Question

For the cell reaction
\(2Fe^{3+}+2I^{-}_{(aq)}\rightarrow2Fe^{2+}+I_2{(aq)}\)
\(E^{\ominus}_{cell}=0.24\ V \ at \ 298 k.\)The standard Gibbs energy \((\Delta_rG^{\ominus})\) of the cell reaction is:
[Given that Faraday constant \( F=96500 \ C\ mol^{-1}]\)  

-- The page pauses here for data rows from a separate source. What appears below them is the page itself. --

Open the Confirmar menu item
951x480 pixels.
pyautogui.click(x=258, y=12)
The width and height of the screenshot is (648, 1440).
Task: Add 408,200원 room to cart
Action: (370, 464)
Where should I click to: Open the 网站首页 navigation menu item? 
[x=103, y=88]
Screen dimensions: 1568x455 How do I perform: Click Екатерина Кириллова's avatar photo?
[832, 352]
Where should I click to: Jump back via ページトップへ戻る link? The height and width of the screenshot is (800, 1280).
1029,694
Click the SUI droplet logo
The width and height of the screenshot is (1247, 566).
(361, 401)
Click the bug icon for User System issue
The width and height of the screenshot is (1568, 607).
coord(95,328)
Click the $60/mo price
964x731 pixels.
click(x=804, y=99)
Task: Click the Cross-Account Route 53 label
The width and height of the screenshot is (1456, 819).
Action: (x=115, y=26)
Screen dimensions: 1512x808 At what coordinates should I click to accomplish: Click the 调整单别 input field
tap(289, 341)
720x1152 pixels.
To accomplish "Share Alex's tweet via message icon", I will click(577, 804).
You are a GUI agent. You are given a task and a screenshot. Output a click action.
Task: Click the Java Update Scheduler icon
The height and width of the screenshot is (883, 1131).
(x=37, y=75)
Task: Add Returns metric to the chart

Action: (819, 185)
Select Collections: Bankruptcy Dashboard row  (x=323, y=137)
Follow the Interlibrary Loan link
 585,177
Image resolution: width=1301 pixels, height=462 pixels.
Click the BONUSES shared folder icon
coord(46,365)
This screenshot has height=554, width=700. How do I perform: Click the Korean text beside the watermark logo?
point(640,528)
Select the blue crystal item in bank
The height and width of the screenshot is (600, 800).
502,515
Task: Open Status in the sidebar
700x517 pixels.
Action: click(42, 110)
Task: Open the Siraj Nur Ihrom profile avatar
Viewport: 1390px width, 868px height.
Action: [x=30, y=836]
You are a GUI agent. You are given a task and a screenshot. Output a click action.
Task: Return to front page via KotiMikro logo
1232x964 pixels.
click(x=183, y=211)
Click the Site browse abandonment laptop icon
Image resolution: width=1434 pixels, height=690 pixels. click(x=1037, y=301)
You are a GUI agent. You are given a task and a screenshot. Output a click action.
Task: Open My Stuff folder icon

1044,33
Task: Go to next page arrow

• A. \(-46.32 \ kjmol{-1}\)
• B. \(-23.16 \ kjmol{-1}\)
• C. \(46.32 \ kjmol{-1}\)
• D. \(23.16\ kjmol{-1}\)

Answer 1

The Correct Option is A

To find the standard Gibbs energy change \((\Delta_rG^{\ominus})\) for the given cell reaction, we can use the formula:

\[\Delta_rG^{\ominus} = -nFE^{\ominus}_{cell}\]

Where:

• \(n\) = number of moles of electrons transferred in the reaction
• \(F\) = Faraday constant = 96500 C mol^-1
• \(E^{\ominus}_{cell}\) = standard cell potential = 0.24 V

Step-by-step Calculation:

1. Identify the number of electrons transferred in the balanced reaction:

   The given reaction is:

   \(2Fe^{3+} + 2I^{-} \rightarrow 2Fe^{2+} + I_2\)

   Here, each Fe³⁺ ion gains 1 electron to become Fe²⁺. Therefore, for 2 Fe ions, 2 electrons are transferred.

   Thus, \(n = 2\).

2. Substitute the values into the equation for Gibbs energy:

   \[\Delta_rG^{\ominus} = -nFE^{\ominus}_{cell} = -(2 \times 96500 \times 0.24)\]

3. Calculate:

   \[\Delta_rG^{\ominus} = -2 \times 96500 \times 0.24 = -46320 \, \text{J mol}^{-1}\]

   Convert Joules to kilojoules:

   \[-46320 \, \text{J mol}^{-1} = -46.32 \, \text{kJ mol}^{-1}\]

Conclusion:

The standard Gibbs energy of the cell reaction is \(-46.32 \, \text{kJ mol}^{-1}\), hence the correct answer is the first option: \(-46.32 \, \text{kJ mol}^{-1}\).